§ **TASK OBJECTIVE**:
Would you transcribe the data word for word?

--------------------

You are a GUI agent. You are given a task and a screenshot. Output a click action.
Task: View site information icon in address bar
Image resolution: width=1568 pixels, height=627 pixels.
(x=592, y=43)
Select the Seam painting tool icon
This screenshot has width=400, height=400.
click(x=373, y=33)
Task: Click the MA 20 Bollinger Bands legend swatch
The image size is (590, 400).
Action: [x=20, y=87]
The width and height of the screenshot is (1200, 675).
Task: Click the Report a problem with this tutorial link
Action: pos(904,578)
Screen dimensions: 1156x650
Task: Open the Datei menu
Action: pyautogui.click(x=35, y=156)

--------------------

§ **YOUR RESPONSE**:
You are a GUI agent. You are given a task and a screenshot. Output a click action.
Task: View site information icon in address bar
Image resolution: width=1568 pixels, height=627 pixels.
(x=592, y=43)
Select the Seam painting tool icon
This screenshot has width=400, height=400.
click(x=373, y=33)
Task: Click the MA 20 Bollinger Bands legend swatch
The image size is (590, 400).
Action: [x=20, y=87]
The width and height of the screenshot is (1200, 675).
Task: Click the Report a problem with this tutorial link
Action: pos(904,578)
Screen dimensions: 1156x650
Task: Open the Datei menu
Action: pyautogui.click(x=35, y=156)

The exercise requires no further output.